Gcina Ntsaluba
2 minute read
21 Feb 2019
6:40 am

Get off-grid for growth, energy indaba hears

Gcina Ntsaluba

Setting up micro off-grid systems 'is a quick way to bridge the gap to remote rural areas that don’t have access to electricity'.

Picture: Shutterstock

With the national budget setting aside R23 billion annually to bail out Eskom, industry experts say the private and public sectors need to work together to expand off-grid energy solutions.

The general manager of energy efficiency with the SA National Energy Development Institute, Barry Bredenkamp, said while the electricity crisis continues, opportunities were opening up in a number of areas, including business development, job creation, improved energy efficiency and more.

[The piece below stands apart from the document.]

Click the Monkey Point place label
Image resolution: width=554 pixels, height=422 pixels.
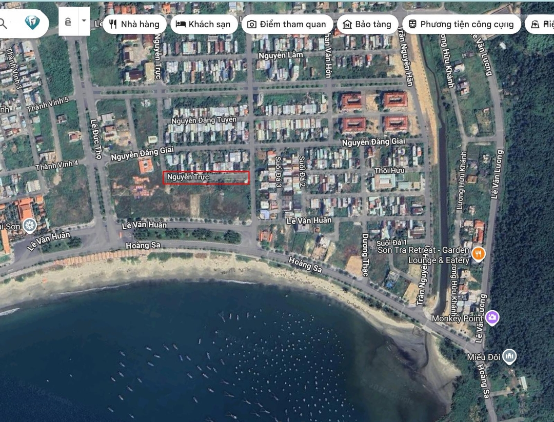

Bredenkamp, who was a panellist on the Africa Energy Indaba’s panel discussion on “Lessons to learn relating to energy efficiency and developing an energy efficient economy”, said there were “huge opportunities for digitalisation and other disruptive technologies in the renewable energy sector, increasing installations, creating demand for new jobs and uplifting the local economy”.

He said: “If we do, as we must, take the whole sustainable energy drive seriously and incorporate Industry 4.0 technologies and upskill people, we will stimulate growth of a whole new industry and all that it represents.”

Taru Madangombe, vice-president for Anglophone Africa from Schneider Electric Energy Cluster, said from a public-private partnership perspective, the will of the public sector to ensure access to energy initiatives was being implemented in order to make meaningful changes in communities was key.

“This, coupled with making sure that the business models are implemented fully, will drive public and private-sector collaboration in the energy sector.

“Our mission should not just be one of providing power, but also expanding economic opportunity.”

Madangombe said setting up micro off-grid systems was a quick way to bridge the gap to remote rural areas that don’t have access to electricity and support them in a way that enables them to be self-sustainable.

“We believe private-public collaborations are a feasible and sustainable way of expanding such off-grid solutions,” he said.

Bredenkamp said corporates and small businesses needed to take responsibility to effect change in sustainable energy.

“Creating awareness at every level of society is a priority, not only about electricity and energy, but about water and waste, too. Everything is integrated and resources are limited.

“Companies of varying sizes can look at adopting policies such as ISO 50001, which supports organisations in all sectors to use energy more efficiently through the development of an energy management system,” he said.

“It helps people to be aware of what they’re doing and identify opportunities to improve efficiencies and reduce waste.”